* Your goal *
Could you restate every line of the data word for word?

* Data records *

▬▬▬▬▬▬

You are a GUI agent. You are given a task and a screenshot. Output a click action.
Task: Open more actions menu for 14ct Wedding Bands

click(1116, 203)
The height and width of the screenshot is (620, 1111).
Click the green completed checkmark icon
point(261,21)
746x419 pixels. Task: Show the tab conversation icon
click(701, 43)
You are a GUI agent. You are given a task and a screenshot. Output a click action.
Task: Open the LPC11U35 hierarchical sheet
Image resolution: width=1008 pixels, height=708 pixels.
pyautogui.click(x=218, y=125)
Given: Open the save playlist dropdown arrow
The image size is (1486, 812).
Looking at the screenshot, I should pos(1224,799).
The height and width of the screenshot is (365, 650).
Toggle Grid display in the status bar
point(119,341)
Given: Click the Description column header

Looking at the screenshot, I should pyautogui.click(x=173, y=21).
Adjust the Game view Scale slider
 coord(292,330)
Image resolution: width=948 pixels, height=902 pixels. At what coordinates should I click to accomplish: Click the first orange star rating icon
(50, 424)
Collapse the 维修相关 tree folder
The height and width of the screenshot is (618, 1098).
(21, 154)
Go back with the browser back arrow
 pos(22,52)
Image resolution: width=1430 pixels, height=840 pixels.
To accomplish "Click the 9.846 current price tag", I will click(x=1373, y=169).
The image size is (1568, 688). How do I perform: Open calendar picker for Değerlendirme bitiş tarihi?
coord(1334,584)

▬▬▬▬▬▬

* Reply *
You are a GUI agent. You are given a task and a screenshot. Output a click action.
Task: Open more actions menu for 14ct Wedding Bands

click(1116, 203)
The height and width of the screenshot is (620, 1111).
Click the green completed checkmark icon
point(261,21)
746x419 pixels. Task: Show the tab conversation icon
click(701, 43)
You are a GUI agent. You are given a task and a screenshot. Output a click action.
Task: Open the LPC11U35 hierarchical sheet
Image resolution: width=1008 pixels, height=708 pixels.
pyautogui.click(x=218, y=125)
Given: Open the save playlist dropdown arrow
The image size is (1486, 812).
Looking at the screenshot, I should pos(1224,799).
The height and width of the screenshot is (365, 650).
Toggle Grid display in the status bar
point(119,341)
Given: Click the Description column header

Looking at the screenshot, I should pyautogui.click(x=173, y=21).
Adjust the Game view Scale slider
 coord(292,330)
Image resolution: width=948 pixels, height=902 pixels. At what coordinates should I click to accomplish: Click the first orange star rating icon
(50, 424)
Collapse the 维修相关 tree folder
The height and width of the screenshot is (618, 1098).
(21, 154)
Go back with the browser back arrow
 pos(22,52)
Image resolution: width=1430 pixels, height=840 pixels.
To accomplish "Click the 9.846 current price tag", I will click(x=1373, y=169).
The image size is (1568, 688). How do I perform: Open calendar picker for Değerlendirme bitiş tarihi?
coord(1334,584)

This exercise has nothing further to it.